We see “kubernetes/1” has our container, expose the kubernetes charm and open port 80:
juju run --unit kubernetes/1 "open-port 80"
juju expose kubernetes
sudo apt-get install curl
curl $(juju status --format=oneline kubernetes/1 | cut -d' ' -f3)
Finally delete the pod:
juju ssh kubernetes/0
kubectl delete pods hello
## Scale up cluster
Want larger Kubernetes nodes? It is easy to request different sizes of cloud
resources from Juju by using constraints. You can increase the amount of
CPU or memory (RAM) in any of the systems requested by Juju. This allows you
to fine tune th Kubernetes cluster to fit your workload. Use flags on the
bootstrap command or as a separate juju constraints
command. Look to the
Juju documentation for machine constraints
details.
Need more clusters? Juju makes it easy to add units of a charm:
juju add-unit kubernetes
Or multiple units at one time:
juju add-unit -n3 kubernetes
We recommend that you use the kube-down.sh
command when you are done using
the cluster, as it properly brings down the cloud and removes some of the
build directories.
./kube-down.sh
Alternately if you want stop the servers you can destroy your current Juju
environment. Use the juju env
command to get the current environment name:
juju kill-controller `juju env`
Juju works with charms and bundles to deploy solutions. The code that stands up a Kubernetes cluster is done in the charm code. The charm is built from using a layered approach to keep the code smaller and more focused on the operations of Kubernetes.

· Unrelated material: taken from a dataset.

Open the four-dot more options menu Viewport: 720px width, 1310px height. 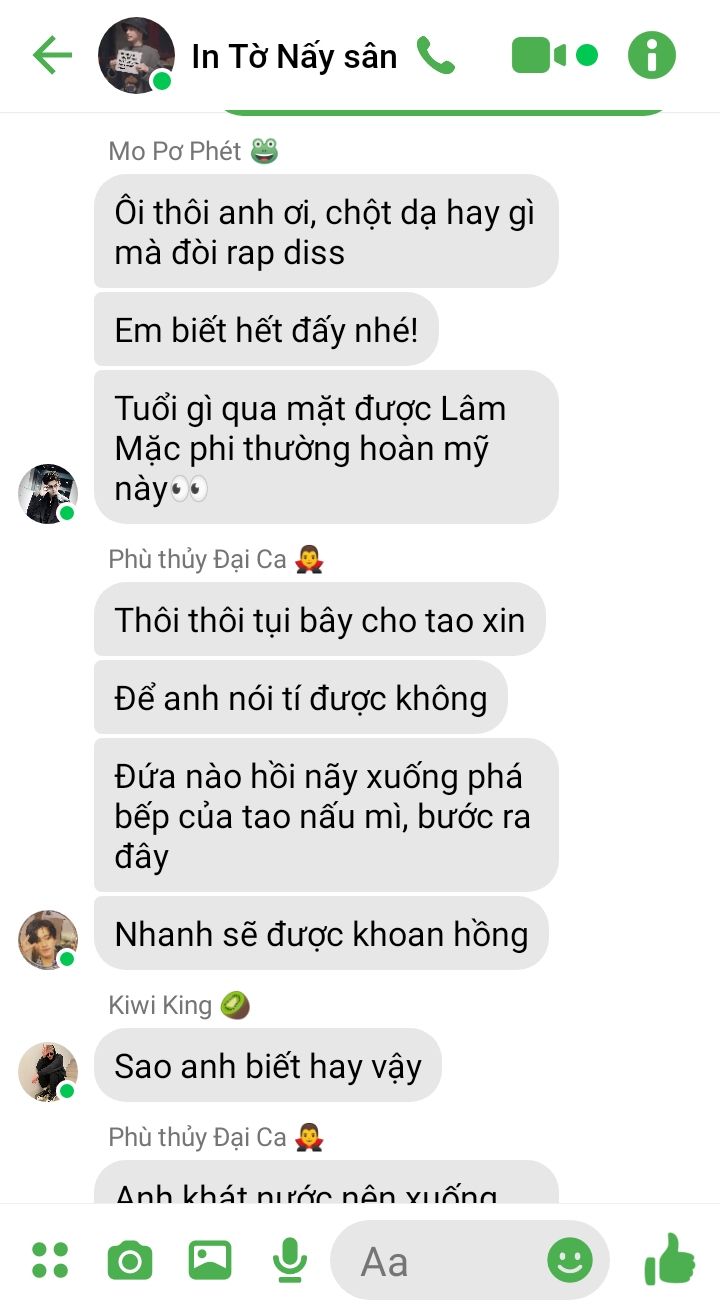point(50,1260)
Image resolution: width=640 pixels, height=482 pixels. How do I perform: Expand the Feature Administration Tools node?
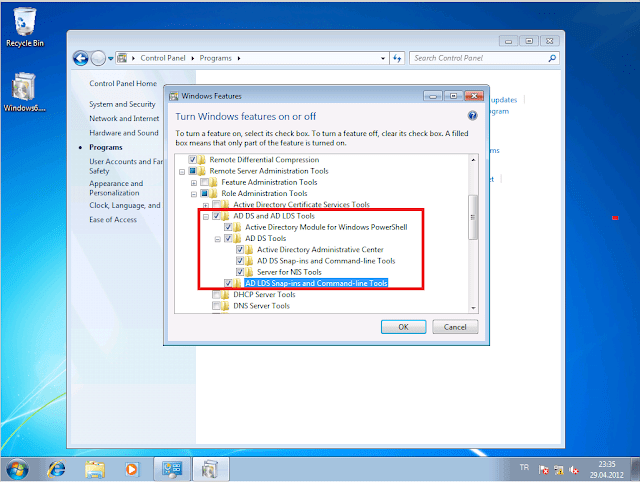click(x=194, y=183)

The Kubernetes layer and bundles can be found in the kubernetes
project on github.com:
Juju runs natively against a variety of public cloud providers. Juju currently works with Amazon Web Service, Windows Azure, DigitalOcean, Google Compute Engine, HP Public Cloud, Joyent, LXC, any OpenStack deployment, Vagrant, and Vmware vSphere.

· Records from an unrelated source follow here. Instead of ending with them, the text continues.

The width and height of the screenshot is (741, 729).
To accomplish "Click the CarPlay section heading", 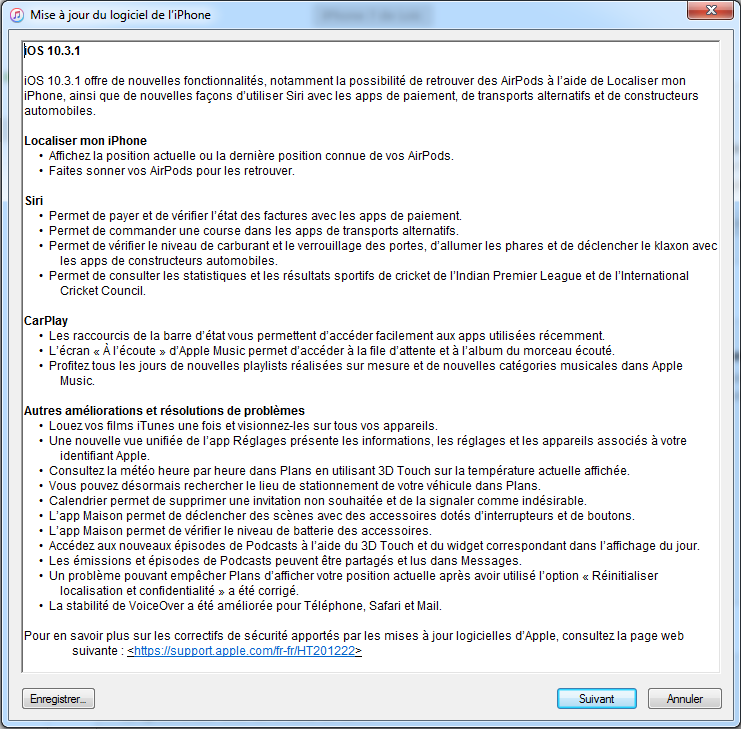I will coord(46,321).
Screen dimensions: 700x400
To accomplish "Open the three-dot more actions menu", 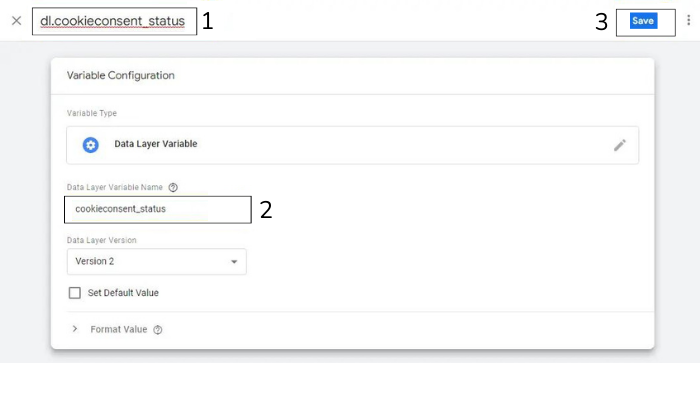I will pos(688,21).
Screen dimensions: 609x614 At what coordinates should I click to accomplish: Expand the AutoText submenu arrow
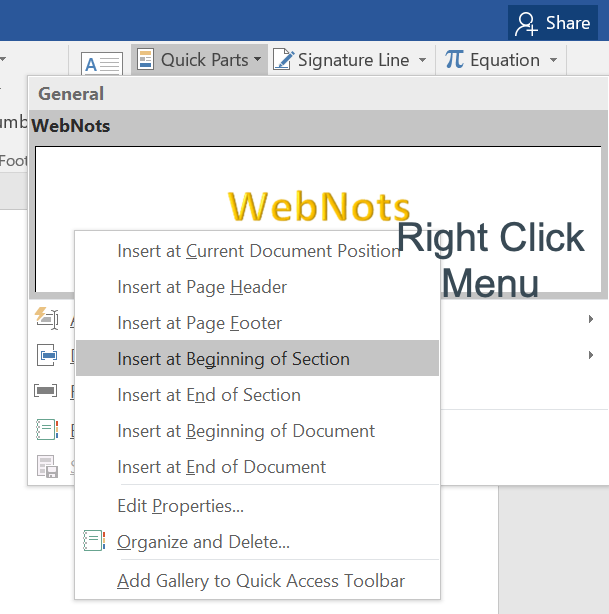pos(591,319)
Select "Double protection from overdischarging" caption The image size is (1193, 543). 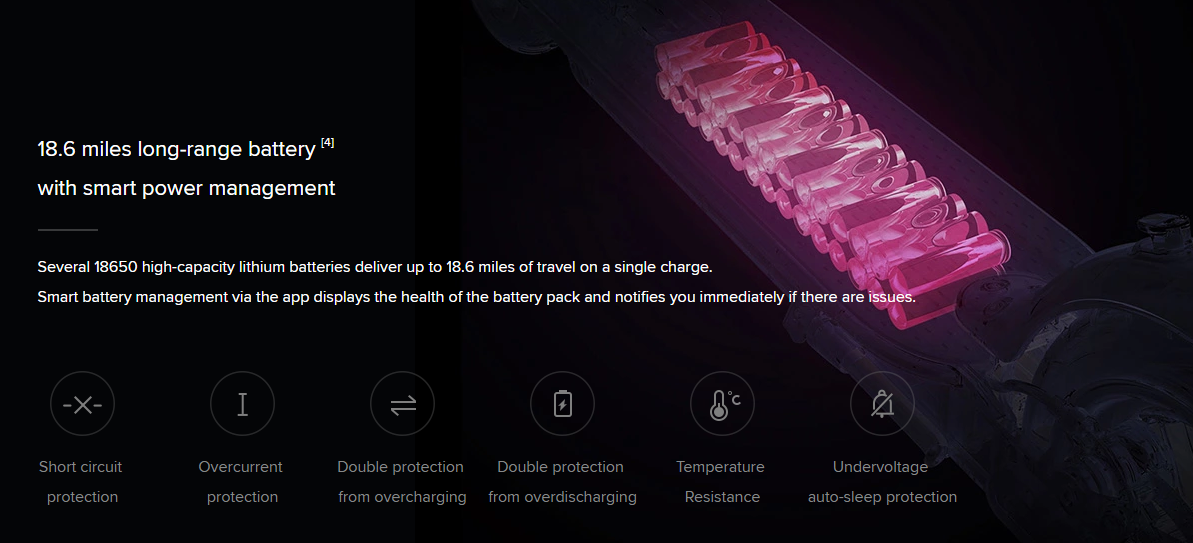(562, 482)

If you do not see your favorite cloud provider listed many clouds with ssh access can be configured for manual provisioning.

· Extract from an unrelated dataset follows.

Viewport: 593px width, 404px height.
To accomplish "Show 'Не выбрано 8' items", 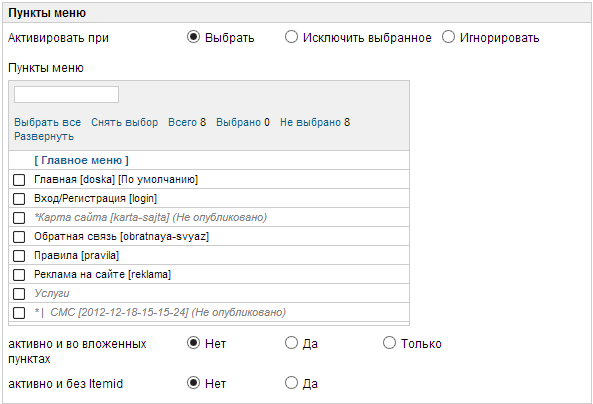I will tap(315, 122).
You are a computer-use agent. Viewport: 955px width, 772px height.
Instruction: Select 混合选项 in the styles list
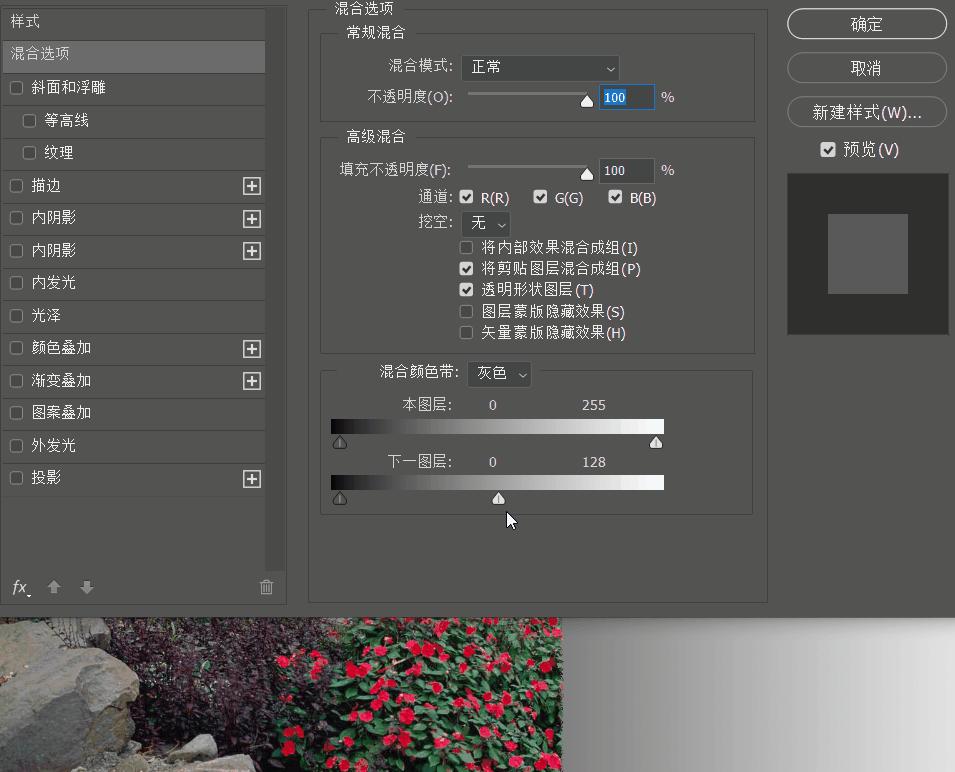(133, 55)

IaaS Provider | Config. Mgmt | OS | Networking | Docs | Conforms | Support Level |
---|---|---|---|---|---|---|
AWS | Juju | Ubuntu | flannel | docs | Community ( @whit, @matt, @chuck ) | |
OpenStack/HPCloud | Juju | Ubuntu | flannel | docs | Community ( @whit, @matt, @chuck ) | |
Joyent | Juju | Ubuntu | flannel | docs | Community ( @whit, @matt, @chuck ) |
For support level information on all solutions, see the Table of solutions chart.